There were great moments of crisis, but they were handled well so as not to be overly melodramatic. I greatly appreciate that as it's one of the things I find most obnoxious about books in which two characters become romantically involved. Too often it seems that circumstances beyond the romancers are the main reason they end up together, rather than two people meeting, dating, falling in love, and choosing to be together (or at least two of the four). Of course that would probably be a fairly boring book and on e of many reasons I will never be a successful writer....I digress. There is an absent character who could have very easily been vilified but was, instead, treated as someone more than his actions and that is something I also greatly appreciate.
A small town was the setting of the story but it was actually smaller and larger than that since the book takes place mostly on two street and within the overly analytical minds of the main characters (who specialize in literature, academia, and religion). It was a very subtle recognition that not everyone is suited to know everything, and that most of us bias our world of knowledge with the only facts we want to know anyway.

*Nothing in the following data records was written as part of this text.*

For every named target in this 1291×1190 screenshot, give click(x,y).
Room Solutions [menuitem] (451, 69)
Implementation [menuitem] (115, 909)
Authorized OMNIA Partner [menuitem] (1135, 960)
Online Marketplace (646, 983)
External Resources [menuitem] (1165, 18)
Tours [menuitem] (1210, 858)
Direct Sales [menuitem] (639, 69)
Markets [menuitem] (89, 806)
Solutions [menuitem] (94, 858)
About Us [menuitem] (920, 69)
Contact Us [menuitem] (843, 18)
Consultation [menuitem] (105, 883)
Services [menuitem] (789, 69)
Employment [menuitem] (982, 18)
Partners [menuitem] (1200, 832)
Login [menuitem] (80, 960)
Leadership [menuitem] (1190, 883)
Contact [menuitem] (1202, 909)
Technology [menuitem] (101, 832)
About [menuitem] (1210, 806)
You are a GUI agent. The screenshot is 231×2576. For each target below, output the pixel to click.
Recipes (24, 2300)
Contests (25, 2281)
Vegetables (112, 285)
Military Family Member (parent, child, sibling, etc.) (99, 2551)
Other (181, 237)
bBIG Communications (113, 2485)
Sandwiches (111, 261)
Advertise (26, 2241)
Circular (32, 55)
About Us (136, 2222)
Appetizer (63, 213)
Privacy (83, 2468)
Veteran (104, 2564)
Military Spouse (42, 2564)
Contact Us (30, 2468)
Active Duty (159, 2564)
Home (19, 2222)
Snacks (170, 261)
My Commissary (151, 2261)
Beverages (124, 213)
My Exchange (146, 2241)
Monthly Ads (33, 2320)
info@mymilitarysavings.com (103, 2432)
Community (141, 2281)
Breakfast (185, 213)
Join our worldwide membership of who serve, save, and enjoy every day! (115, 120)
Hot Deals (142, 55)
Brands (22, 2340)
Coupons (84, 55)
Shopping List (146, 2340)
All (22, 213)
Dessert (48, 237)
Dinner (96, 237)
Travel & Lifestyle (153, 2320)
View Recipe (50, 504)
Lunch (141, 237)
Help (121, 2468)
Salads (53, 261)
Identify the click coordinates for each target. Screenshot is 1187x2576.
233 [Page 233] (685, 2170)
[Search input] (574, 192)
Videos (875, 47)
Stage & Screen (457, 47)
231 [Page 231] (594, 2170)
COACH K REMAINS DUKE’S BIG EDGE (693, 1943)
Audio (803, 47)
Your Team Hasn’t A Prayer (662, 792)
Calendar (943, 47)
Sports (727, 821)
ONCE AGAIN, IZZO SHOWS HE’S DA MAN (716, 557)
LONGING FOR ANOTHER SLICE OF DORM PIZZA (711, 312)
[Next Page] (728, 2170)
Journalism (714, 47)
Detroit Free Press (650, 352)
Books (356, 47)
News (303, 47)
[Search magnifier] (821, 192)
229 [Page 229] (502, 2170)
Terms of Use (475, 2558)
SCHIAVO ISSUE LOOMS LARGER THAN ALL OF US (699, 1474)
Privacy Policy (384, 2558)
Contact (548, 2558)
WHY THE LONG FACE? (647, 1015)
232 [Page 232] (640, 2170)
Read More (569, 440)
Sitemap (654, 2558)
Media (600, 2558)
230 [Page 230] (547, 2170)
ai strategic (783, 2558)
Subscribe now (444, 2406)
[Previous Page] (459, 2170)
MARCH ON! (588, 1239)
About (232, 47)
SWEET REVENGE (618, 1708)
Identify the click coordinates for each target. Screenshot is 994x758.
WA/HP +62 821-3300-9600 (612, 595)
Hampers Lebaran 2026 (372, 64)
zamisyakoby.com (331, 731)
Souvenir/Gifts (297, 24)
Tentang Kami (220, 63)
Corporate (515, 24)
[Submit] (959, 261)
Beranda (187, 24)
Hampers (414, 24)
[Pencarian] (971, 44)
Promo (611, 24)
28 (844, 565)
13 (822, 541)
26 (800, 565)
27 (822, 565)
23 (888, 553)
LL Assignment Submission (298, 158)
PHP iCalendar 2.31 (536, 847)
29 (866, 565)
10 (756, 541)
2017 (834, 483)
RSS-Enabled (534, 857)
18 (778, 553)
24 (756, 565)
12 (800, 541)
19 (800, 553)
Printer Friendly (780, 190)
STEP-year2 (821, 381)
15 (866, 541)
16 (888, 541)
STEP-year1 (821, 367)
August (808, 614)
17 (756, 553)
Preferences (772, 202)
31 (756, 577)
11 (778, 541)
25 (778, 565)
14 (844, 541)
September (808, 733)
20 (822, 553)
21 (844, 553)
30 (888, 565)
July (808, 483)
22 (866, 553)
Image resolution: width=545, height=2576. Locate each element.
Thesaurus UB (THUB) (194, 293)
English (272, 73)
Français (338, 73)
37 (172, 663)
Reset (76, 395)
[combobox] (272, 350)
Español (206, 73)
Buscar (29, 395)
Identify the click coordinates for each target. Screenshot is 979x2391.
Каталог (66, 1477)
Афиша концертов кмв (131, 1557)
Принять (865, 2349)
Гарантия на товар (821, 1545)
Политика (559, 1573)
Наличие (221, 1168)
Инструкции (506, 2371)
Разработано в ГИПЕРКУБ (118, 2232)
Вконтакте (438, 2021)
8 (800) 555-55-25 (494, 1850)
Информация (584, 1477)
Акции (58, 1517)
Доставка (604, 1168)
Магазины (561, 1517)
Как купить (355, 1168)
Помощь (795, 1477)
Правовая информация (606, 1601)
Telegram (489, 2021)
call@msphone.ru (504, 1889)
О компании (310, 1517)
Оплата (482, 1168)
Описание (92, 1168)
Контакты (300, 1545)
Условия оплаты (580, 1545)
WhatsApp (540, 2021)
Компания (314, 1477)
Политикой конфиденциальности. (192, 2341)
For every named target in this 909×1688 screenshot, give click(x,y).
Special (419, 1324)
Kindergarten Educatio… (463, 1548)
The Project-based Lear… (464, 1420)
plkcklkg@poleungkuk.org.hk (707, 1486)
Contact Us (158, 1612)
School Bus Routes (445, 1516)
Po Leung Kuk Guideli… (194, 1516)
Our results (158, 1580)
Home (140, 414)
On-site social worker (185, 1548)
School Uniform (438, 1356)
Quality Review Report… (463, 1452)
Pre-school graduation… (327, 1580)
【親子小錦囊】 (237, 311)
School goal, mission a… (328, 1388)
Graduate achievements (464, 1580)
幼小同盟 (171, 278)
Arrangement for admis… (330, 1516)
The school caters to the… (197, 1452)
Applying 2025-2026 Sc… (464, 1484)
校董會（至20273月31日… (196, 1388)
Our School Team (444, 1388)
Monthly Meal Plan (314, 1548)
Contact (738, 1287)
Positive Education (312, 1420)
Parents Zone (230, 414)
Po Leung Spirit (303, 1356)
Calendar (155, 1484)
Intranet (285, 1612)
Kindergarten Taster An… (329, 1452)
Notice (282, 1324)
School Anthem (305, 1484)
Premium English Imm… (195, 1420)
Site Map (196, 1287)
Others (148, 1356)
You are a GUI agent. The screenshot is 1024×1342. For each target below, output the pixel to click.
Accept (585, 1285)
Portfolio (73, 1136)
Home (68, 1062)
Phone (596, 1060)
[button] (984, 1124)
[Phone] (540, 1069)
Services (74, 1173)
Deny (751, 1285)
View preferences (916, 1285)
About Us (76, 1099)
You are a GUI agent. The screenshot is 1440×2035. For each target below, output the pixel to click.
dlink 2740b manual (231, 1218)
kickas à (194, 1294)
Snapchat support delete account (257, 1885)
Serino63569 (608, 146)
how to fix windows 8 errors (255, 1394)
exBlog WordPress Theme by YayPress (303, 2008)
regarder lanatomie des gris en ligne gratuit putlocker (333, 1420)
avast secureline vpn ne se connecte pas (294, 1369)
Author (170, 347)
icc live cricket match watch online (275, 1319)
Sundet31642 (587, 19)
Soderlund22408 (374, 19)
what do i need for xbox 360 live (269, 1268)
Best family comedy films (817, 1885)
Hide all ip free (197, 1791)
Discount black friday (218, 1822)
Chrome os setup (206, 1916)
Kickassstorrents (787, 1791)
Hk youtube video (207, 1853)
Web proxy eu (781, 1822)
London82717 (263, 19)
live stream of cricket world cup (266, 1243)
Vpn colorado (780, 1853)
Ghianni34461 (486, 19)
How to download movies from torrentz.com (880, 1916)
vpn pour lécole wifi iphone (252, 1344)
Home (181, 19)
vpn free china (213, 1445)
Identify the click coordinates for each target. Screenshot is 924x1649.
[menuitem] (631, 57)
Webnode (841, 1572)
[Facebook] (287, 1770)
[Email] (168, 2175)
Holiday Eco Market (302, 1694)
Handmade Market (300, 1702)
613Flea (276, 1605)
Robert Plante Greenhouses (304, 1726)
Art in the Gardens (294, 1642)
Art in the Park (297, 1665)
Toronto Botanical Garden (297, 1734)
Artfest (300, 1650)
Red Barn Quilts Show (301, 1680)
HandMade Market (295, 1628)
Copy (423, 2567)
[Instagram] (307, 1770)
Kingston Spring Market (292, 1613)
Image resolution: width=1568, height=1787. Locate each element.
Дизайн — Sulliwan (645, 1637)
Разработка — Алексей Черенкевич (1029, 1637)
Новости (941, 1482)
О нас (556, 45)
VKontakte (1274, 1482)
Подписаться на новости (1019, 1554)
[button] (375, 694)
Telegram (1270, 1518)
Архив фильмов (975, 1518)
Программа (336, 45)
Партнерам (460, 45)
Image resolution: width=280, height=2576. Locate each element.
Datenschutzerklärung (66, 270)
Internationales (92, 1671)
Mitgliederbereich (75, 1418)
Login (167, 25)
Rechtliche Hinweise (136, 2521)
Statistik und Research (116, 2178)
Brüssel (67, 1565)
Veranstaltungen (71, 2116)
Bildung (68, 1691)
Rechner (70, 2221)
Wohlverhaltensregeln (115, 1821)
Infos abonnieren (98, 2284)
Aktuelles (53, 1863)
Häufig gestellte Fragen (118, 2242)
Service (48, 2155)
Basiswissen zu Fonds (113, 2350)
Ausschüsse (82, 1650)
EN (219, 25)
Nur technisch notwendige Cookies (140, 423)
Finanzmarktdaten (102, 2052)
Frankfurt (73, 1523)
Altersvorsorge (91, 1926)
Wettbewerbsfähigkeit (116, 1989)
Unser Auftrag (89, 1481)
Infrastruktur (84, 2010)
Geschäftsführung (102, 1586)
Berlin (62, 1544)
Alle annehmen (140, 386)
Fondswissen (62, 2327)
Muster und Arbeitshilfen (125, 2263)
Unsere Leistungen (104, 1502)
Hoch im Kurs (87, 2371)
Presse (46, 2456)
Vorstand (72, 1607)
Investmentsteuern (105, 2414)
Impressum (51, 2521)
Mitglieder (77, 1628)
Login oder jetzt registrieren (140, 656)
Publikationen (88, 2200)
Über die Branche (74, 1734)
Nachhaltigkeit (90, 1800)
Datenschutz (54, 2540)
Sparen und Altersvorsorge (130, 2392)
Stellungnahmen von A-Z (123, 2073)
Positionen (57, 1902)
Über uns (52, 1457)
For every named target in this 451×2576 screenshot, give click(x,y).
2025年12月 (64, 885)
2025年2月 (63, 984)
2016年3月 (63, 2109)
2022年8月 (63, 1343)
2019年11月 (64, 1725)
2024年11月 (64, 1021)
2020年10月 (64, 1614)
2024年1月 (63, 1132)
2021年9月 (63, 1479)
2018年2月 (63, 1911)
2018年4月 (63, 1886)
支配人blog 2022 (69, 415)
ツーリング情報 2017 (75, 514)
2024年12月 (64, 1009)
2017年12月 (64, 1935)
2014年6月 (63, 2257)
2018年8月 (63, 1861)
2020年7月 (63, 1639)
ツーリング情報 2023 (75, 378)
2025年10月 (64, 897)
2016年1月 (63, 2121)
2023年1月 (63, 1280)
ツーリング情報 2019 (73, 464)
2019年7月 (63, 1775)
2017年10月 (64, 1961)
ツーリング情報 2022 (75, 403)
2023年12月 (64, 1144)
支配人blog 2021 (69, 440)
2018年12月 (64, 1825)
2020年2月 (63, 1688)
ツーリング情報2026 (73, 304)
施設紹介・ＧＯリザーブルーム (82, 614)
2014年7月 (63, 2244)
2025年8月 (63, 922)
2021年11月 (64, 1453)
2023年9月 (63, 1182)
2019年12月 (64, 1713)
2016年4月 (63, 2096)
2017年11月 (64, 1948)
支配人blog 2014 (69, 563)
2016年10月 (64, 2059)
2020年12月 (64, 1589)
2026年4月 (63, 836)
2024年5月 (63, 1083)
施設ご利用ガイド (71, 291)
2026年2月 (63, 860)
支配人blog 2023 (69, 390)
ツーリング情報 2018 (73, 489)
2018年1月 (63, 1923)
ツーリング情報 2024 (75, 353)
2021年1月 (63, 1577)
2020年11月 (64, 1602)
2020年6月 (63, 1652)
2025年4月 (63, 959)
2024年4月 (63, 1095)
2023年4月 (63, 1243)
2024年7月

The book concludes with a slightly implausible ending, in my opinion, but good all the same; especially for a girl who is seduced by "The Flea."
Synopsis by Publishers Weekly
A romance evolves in the wake of a domestic shooting in Kimmel's intelligent and compassionate debut novel, which brings two friends of one of the victims together in a small Indiana town. Amos Townsend is the male protagonist, a 40-ish preacher who counseled the late Alice Baker-Maloney as her frayed marriage degenerated into a fatal confrontation with her controlling husband, Jack. Amos remains tormented by his attraction to Alice and his inability to have prevented the tragedy. Meanwhile, bookish Langston Braverman has returned home after dropping out of her Ph.D. program following an affair with an academic colleague and subsequent nervous breakdown. The two clash after Langston's mother, AnnaLee, orders her to abandon her literary projects to care for Alice's two orphaned daughters; Amos accuses Langston of being unfit for the job when both girls continue to exhibit a bizarre variety of compulsive, religiously oriented behaviors. The girls' crisis continues to escalate, leading to a series of melodramatic scenes in which Amos and Langston are forced to confront their own demons. There are some winning moments as the protagonists move toward a romance, although things are hindered somewhat by the sluggish pace in the early going, as Kimmel (A Girl Named Zippy) meanders through scenes detailing smalltown Midwestern life and as she delves into the pasts of the two leads. Still, she proves a wise, compassionate and often very witty storyteller whose affection for her characters is contagious.